**DATA RECORDS**
%%
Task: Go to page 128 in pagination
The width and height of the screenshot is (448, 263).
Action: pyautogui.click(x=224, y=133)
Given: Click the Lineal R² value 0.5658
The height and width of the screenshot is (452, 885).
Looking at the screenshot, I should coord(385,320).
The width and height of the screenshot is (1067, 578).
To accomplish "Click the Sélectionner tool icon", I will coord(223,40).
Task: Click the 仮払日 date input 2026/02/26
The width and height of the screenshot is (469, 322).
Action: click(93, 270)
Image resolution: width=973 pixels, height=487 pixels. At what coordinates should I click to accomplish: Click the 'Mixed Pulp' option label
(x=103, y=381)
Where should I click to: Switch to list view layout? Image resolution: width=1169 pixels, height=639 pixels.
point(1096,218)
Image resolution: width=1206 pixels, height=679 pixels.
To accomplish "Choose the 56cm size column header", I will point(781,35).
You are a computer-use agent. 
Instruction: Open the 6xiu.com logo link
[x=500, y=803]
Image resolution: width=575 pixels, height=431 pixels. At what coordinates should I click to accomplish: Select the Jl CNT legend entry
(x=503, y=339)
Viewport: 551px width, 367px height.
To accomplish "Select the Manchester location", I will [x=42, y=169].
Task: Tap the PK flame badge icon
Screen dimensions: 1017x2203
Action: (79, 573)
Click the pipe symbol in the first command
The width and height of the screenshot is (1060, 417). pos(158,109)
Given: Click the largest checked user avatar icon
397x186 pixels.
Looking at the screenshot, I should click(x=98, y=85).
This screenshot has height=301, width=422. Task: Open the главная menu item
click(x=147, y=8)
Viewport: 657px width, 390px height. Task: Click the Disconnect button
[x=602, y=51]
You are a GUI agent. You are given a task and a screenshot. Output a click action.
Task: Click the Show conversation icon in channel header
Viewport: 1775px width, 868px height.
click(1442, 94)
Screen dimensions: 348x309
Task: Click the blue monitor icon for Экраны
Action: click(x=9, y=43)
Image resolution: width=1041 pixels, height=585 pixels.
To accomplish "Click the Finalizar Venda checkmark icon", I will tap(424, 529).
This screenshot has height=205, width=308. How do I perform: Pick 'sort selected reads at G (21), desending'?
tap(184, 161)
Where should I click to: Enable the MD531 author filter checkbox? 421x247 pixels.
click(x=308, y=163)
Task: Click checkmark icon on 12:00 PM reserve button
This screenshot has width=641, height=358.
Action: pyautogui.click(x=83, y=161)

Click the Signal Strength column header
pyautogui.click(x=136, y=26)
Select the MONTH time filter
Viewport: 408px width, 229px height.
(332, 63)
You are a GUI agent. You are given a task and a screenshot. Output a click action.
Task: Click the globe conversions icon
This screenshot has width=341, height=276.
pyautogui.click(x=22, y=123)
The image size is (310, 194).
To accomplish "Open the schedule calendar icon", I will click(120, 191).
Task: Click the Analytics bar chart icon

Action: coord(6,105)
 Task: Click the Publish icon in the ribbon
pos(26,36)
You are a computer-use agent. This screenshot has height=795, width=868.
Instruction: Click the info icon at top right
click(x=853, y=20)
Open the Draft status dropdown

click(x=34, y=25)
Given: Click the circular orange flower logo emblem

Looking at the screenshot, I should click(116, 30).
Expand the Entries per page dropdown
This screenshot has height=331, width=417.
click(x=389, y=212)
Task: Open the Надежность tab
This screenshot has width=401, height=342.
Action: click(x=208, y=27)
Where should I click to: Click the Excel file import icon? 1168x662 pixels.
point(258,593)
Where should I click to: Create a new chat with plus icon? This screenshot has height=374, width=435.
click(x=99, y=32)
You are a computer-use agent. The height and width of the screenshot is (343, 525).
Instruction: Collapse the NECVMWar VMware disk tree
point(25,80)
%%
Using the data above, count every line that contains the word "will", then give the count and nothing more.

5